Plus, there is already a built in expectation of pricing that end users will pay — $11 a pack or $6 more than what a retailer buys them at wholesale.

That translates into a $6 per pack transaction that’s up for grabs — the tax and mark-up portions.

That assumes gangs would obtain their goods in some shady deals with legit American tobacco companies or else step up hijacking of trucks and/or burglaries/robberies of stores that are allowed to still legally sell cigarettes.

The burglary/robbery to get goods to sell is a business model for start-up crime concerns such as gangs that tend to be local or regionally.

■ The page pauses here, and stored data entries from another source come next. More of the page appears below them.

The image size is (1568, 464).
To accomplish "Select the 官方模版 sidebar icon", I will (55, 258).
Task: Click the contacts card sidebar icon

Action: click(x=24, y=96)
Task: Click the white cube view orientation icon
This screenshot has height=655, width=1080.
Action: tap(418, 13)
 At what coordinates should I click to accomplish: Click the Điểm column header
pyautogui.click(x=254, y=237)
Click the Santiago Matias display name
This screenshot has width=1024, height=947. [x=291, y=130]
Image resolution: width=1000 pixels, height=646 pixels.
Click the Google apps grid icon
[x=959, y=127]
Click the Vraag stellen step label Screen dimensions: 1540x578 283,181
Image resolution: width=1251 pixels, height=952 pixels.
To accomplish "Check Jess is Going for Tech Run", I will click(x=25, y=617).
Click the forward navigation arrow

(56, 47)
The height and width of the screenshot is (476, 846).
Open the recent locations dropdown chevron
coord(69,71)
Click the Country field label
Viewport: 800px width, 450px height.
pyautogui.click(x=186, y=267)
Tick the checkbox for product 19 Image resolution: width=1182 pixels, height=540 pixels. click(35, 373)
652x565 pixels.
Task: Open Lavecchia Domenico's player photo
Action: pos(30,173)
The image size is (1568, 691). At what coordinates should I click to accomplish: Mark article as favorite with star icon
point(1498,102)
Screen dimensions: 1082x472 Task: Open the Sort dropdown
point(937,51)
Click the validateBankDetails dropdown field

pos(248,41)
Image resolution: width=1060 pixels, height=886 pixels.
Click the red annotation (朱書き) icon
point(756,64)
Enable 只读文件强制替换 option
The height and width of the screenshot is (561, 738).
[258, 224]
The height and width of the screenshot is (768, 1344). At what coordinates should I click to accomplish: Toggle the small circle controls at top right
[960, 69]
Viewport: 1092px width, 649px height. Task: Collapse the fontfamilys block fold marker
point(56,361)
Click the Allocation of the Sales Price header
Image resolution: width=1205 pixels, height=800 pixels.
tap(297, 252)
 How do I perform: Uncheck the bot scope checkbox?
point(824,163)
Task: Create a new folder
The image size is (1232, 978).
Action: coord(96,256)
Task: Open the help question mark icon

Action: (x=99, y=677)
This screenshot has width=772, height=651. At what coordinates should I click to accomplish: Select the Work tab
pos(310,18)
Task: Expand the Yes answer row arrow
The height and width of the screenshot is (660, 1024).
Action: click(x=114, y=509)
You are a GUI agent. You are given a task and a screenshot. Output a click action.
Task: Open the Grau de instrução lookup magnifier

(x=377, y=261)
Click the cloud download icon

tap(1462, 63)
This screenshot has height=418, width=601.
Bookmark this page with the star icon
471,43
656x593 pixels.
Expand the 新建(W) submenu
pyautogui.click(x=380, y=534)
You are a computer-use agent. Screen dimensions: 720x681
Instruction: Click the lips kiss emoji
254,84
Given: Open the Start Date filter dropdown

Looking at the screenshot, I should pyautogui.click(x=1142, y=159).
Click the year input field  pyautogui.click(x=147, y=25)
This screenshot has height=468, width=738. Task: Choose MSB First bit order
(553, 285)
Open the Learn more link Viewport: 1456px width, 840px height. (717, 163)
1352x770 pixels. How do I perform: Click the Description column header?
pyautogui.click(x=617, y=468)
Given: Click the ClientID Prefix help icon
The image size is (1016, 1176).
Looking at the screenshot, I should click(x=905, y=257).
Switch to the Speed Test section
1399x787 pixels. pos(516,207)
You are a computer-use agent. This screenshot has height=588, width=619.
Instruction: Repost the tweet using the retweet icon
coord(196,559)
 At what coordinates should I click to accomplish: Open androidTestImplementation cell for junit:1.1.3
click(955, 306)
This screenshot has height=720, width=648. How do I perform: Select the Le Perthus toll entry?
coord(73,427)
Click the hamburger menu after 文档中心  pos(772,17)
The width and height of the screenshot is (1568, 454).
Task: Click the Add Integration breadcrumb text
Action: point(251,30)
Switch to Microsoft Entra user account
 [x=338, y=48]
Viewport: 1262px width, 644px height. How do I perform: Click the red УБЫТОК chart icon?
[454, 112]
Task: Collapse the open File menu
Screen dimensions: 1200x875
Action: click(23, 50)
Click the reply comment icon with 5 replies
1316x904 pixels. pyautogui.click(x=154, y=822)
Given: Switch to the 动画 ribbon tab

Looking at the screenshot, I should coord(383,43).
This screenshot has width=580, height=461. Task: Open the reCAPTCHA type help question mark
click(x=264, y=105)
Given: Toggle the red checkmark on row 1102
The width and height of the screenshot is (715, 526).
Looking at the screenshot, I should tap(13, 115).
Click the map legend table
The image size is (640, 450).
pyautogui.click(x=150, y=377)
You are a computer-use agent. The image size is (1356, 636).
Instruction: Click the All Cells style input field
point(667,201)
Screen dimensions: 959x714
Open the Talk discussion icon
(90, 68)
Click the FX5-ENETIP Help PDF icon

But it’s not the forte of the cartels.

There are countless foreign manufacturers of cigarettes.

Imagine, if you will, the fact cartels could buy smokes for pennies on the dollar compared to American grown and manufactured cigarettes plus avoid paying taxes.

They would them smuggle them into the United States for distribution.

Wishful thinking?

That is already happening with tons of fentanyl, meth, marijuana and such that make its way into this country every month undetected.

And, if by some chance, foreign countries make tobacco growing illegal at the insistence of the American government just like the United States tried to do with opium poppies in Afghanistan, we can help create a new funding source for terrorism.

It isn’t far-fetched for terrorist organizations to pay sub-standard wages in impoverished regions around the globe to raise tobacco and produce cigarettes for sale to cartels.

A two-day a pack habit in America represents the  potential for at least an $84 a week per customer windfall for gangs and cartels using the least nefarious method of procurement which is breaking into stores to still cigarettes.

Compare that to the price of a single dose of meth estimated at an average high of $20 by various law enforcement and drug addiction treatment centers.

They have roughly the equally profit potential for drug dealers that are part of a cartel or gang network.

But if they are selling off-shore cigarettes especially those produced in terrorist of cartel controlled farming operations, the net tax-free cash return from black market cigarette sales skyrockets.

This, we would be told, won’t happen because Assembly Bill 935 would slowly cut off legal access to cigarettes therefore reducing smoking with each passing generation.

Funny, but Prohibition didn’t produce a generation of young people that were teetotalers.

But it did produce a lot of people like Al Capone.